Task objective >> Copy out the rows below with "height and width" changed to "dimensions" and everything else left the same. Leave the pictures out.

The data >>
####
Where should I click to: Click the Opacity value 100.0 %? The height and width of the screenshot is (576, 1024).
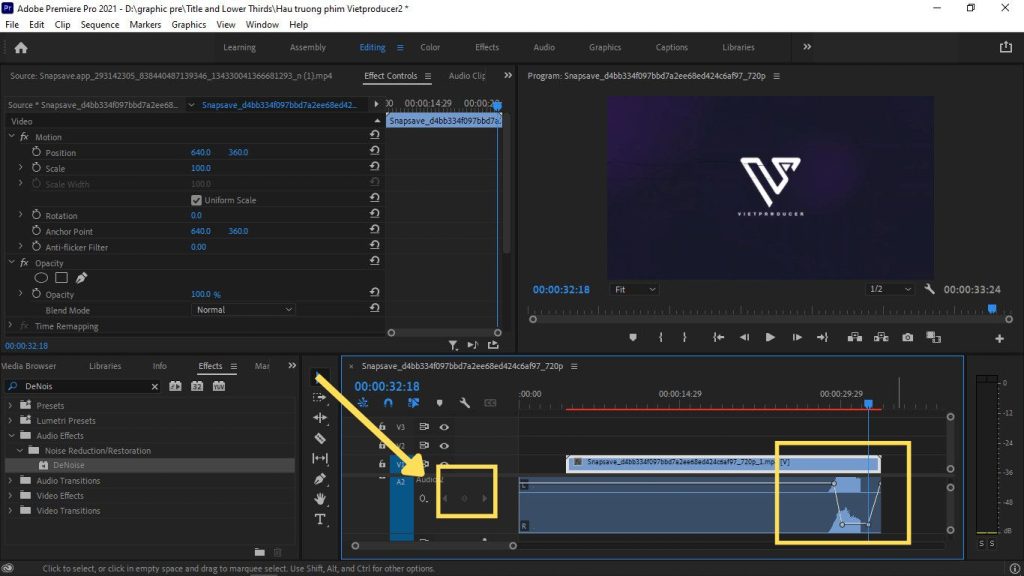coord(205,295)
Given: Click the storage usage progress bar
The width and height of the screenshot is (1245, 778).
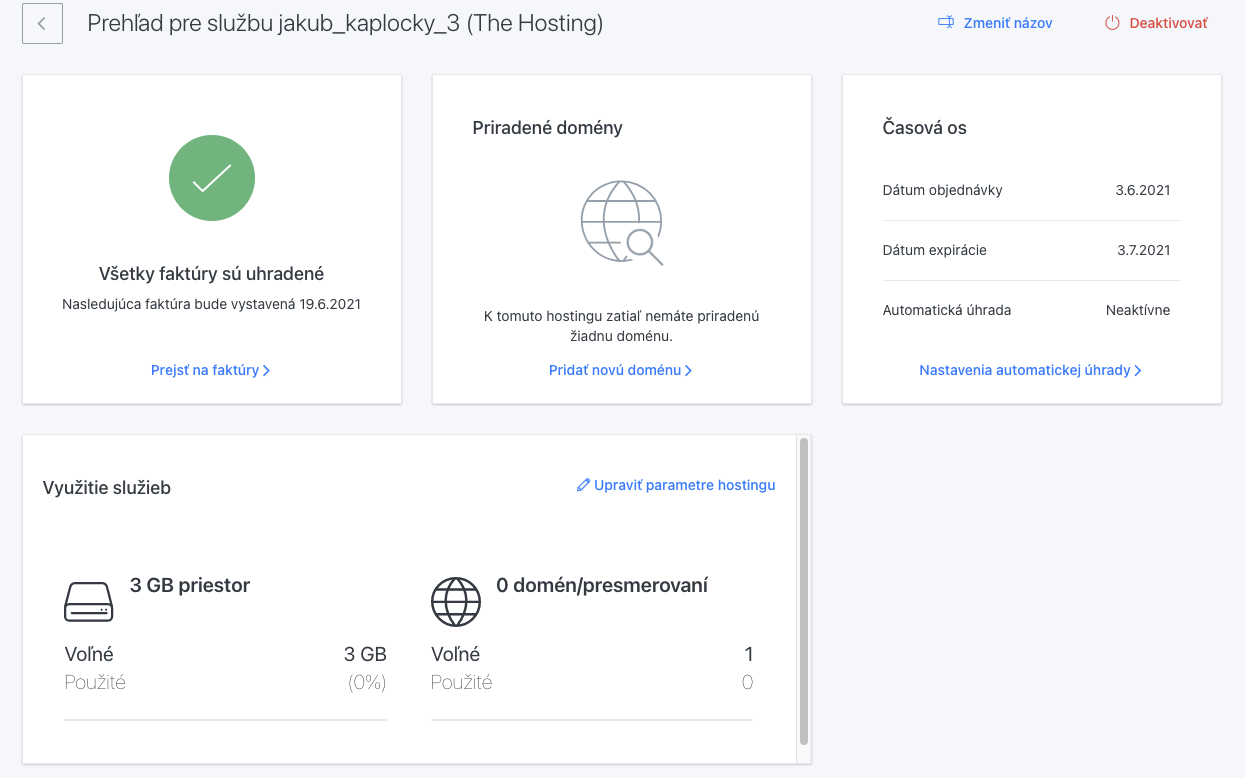Looking at the screenshot, I should pos(225,719).
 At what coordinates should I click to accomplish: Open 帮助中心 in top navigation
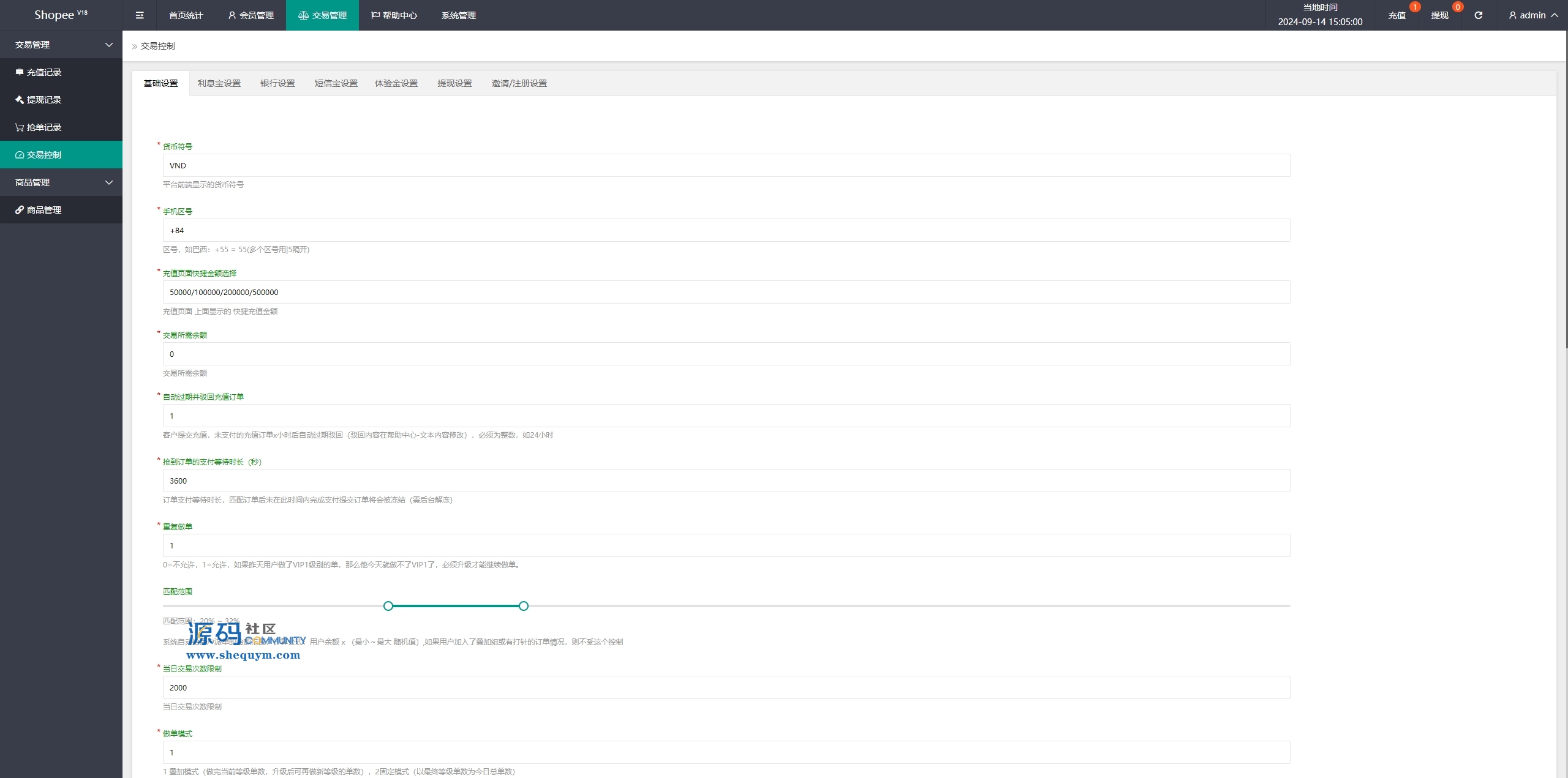[x=394, y=15]
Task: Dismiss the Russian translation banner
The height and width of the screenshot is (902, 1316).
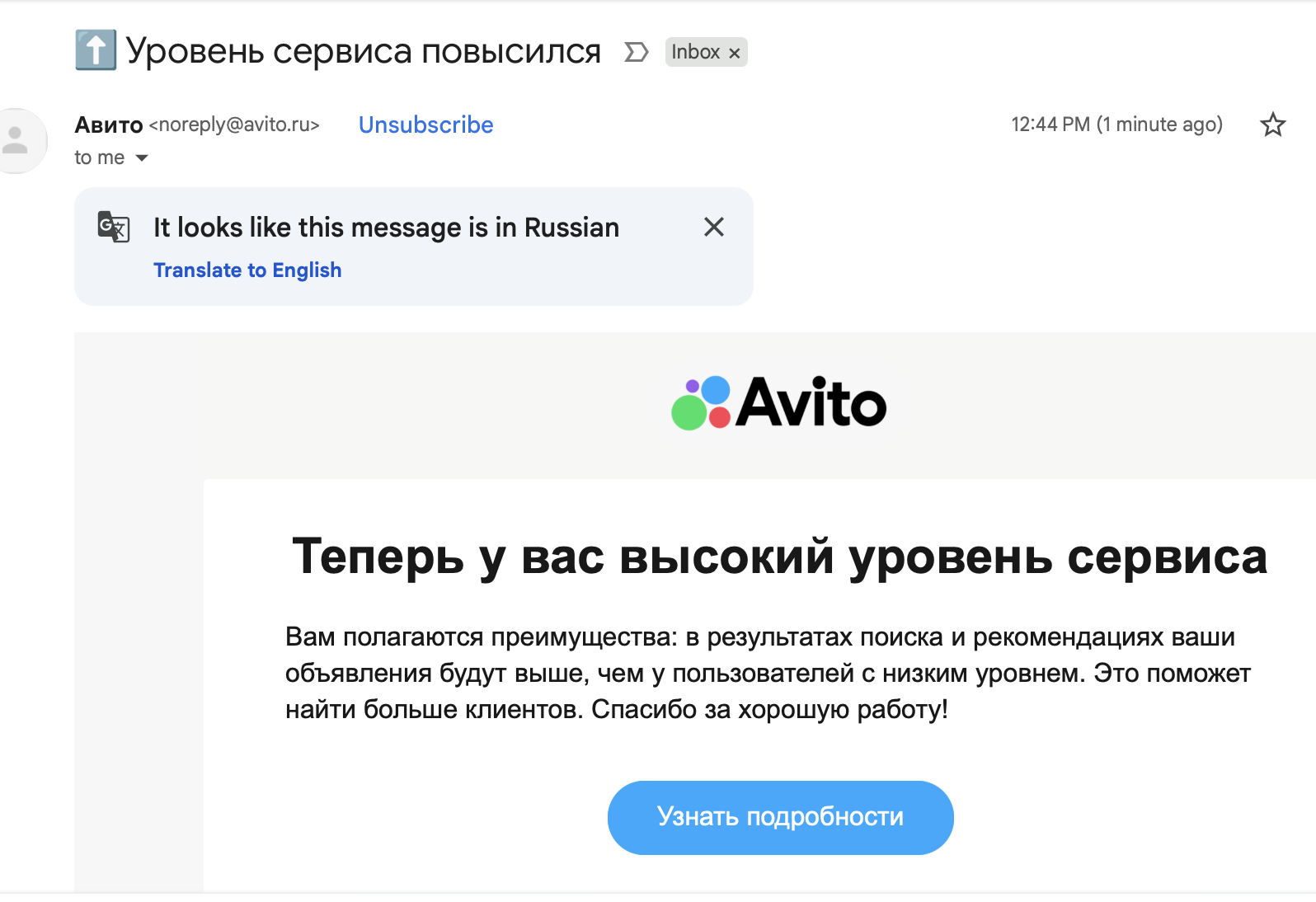Action: pyautogui.click(x=714, y=227)
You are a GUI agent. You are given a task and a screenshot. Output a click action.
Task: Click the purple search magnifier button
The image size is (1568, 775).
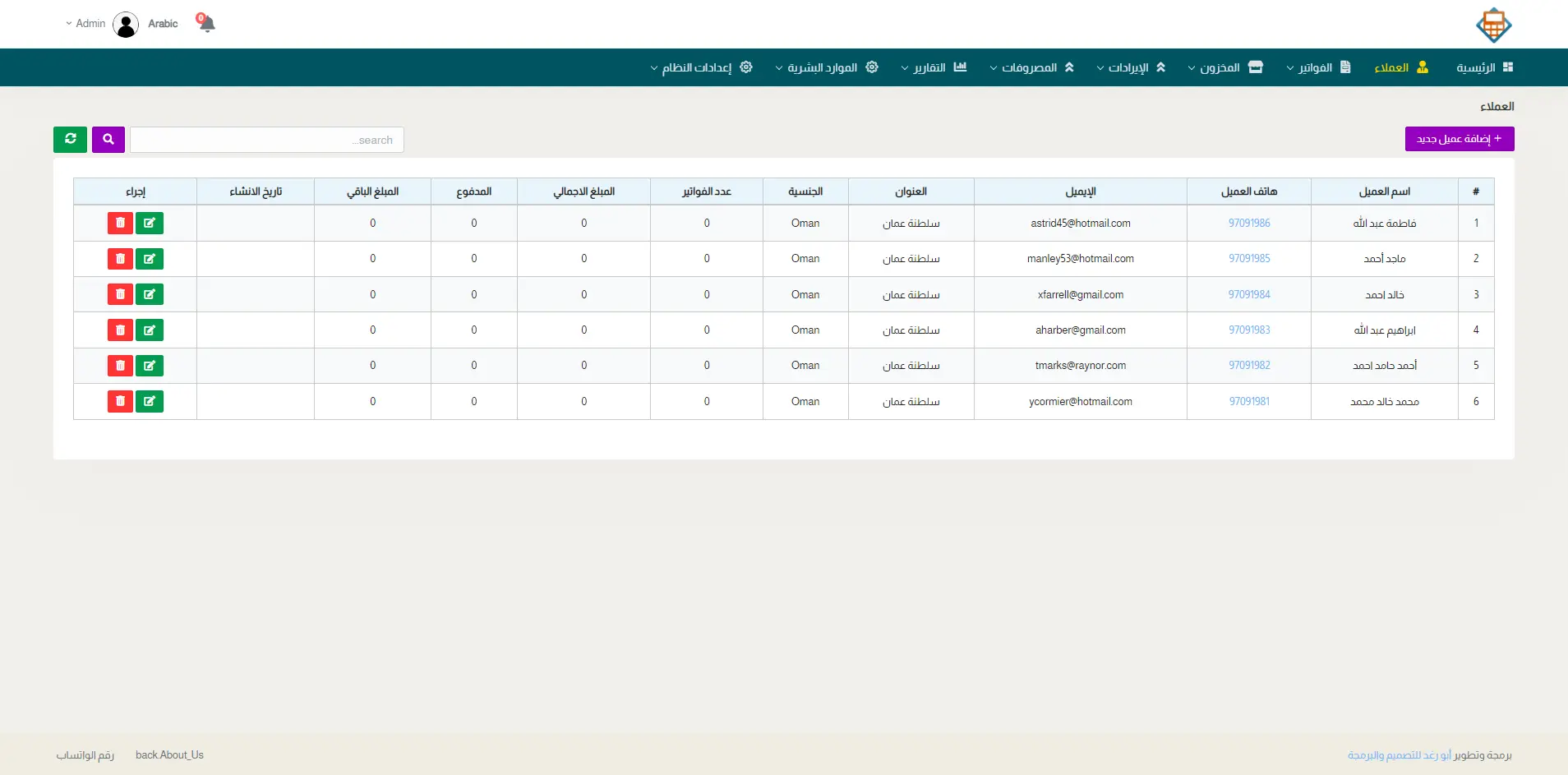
####
Response to the task >>
Where should I click to: Click the Opacity value 100.0 %? The dimensions of the screenshot is (576, 1024).
coord(205,295)
Given: Click the storage usage progress bar
The width and height of the screenshot is (1245, 778).
Looking at the screenshot, I should pos(225,719).
 At what coordinates should I click to accomplish: Open 帮助中心 in top navigation
[x=394, y=15]
Task: Dismiss the Russian translation banner
The dimensions of the screenshot is (902, 1316).
Action: pyautogui.click(x=714, y=227)
You are a GUI agent. You are given a task and a screenshot. Output a click action.
Task: Click the purple search magnifier button
The image size is (1568, 775).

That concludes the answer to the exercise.